Intermittent fasting is a popular dietary concept because of its perceived healthy benefits to weight loss. As a non-pharmacological dietary intervention strategy, intermittent fasting has been widely studied due to its significant healthy effect and applied for improving metabolic disease (liver function and lipid levels) and chronic stress, through a mechanism closely associated with the remodeling of the gut microbiome. Given the effect of intermittent fasting on the gut microbiome, intermittent fasting remains as a powerful strategy in exploring the effect of lifestyle change on the blood microbiome and especially its relationship with the gut microbiome as well as other health-associated parameters. This can provide insights into the origin of blood microbiome and its potential in serving as biomarker for disease prediction and therapeutic targets.

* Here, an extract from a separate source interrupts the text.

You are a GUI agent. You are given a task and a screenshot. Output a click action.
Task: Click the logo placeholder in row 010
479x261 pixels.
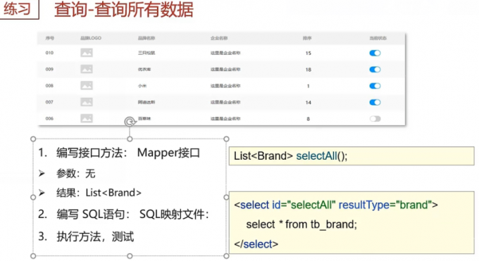(x=87, y=53)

In this randomized controlled cross-over trial, the investigators aim to test the effect of one month of intermittent fasting (OMIF) on the blood microbiome in healthy volunteers. The specific aims are to 1) determine the effect of OMIF in shaping the blood microbiome, especially archaea; 2) evaluate whether the blood microbiome is associated with the gut microbiome. The investigators hypothesize that OMIF can influence the overall composition and function of blood microbiome. the investigators also hypothesize that the level of some taxa is stable over time, irrespective of lifestyle change, age, and gender.